As the Internet and smartphone
penetration has increased in the general public, it has become easier to invest
in mutual funds and stock markets. Currently, a lot of investment apps and
online platforms have come up where investors can easily invest money. Today's
fast no-your-customer (KYC) process is another good feature. Many financial
apps are also giving tutorials to investors where they have video interactions
or phone calls with fund managers. Now the mobile app offers corporate fixed
deposits and even equity shares. Along with all these features, there are risks
in investing through mobile apps, which the investor should focus on. Let's
know about some such risks.
It is very important to seek
information and advice. If investors are investing in mutual funds etc. for the
first time from such an app or are in their initial investment years, then the
investor needs advice and guidance from anyone. Although many apps offer a lot
of reading materials and investment guides, you should not hurry under any
circumstances. This may cause the investor to lose more than the profit.
Some investing apps have their own
hidden agendas. If the app can have a tie-up with any mutual fund company and
that app will also give you a good idea of the same mutual fund. This is not
legally true, but some apps are resorting to this strategy. This can trick
novice investors. This is a way to motivate the investor towards a fund.

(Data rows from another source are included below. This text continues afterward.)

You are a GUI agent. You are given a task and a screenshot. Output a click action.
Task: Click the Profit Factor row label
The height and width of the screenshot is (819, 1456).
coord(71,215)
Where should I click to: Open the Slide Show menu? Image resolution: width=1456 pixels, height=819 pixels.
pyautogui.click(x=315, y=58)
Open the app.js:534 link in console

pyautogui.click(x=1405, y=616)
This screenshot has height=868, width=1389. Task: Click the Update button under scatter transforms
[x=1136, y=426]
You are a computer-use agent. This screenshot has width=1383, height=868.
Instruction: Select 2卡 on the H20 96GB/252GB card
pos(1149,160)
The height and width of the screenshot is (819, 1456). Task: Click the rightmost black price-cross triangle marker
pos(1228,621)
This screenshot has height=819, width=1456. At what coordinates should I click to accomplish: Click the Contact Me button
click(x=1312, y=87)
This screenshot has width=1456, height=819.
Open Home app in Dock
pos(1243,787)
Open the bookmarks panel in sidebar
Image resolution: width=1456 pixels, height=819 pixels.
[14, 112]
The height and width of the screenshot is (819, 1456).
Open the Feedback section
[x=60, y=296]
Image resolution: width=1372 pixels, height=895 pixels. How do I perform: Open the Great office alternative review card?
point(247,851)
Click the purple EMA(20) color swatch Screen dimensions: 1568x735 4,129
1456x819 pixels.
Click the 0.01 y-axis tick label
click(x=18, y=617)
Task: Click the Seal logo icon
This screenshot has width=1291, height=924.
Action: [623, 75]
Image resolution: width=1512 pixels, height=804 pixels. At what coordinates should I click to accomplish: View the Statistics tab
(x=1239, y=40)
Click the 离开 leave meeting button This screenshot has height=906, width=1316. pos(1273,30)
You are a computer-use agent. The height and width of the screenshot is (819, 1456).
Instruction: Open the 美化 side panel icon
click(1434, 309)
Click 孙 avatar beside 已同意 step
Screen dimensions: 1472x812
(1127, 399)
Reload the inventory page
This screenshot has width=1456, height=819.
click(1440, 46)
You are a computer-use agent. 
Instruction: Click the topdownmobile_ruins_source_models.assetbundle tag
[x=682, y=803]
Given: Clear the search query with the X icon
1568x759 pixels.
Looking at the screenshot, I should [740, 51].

There are several factors to be considered
before an investor invests. Investment applications do not consider your debt,
tax status, other investments etc. But the investor himself has to pay
attention to these things. One thing and investing with a credit card is a very
bad idea. Because this can greatly reduce the returns to the investor. You may
also have to pay interest from the return that the investor will get.
Many investment apps introduced
services during market booming conditions. So app users can get caught in a
false sense of trust, as they will get only good returns on that app. While it
is necessary to be prepared for future market fluctuations or any volatility.
In such a situation, you can lose money by making bad investment decisions at
bad times.
Investment applications often attempt
to determine the risk-taking ability of investors through a questionnaire and
algorithm. But this method is not completely correct. This will not allow
investors to really know how much risk an investor can afford. Rather, you have
to understand the risk factor with the help of a good advisor.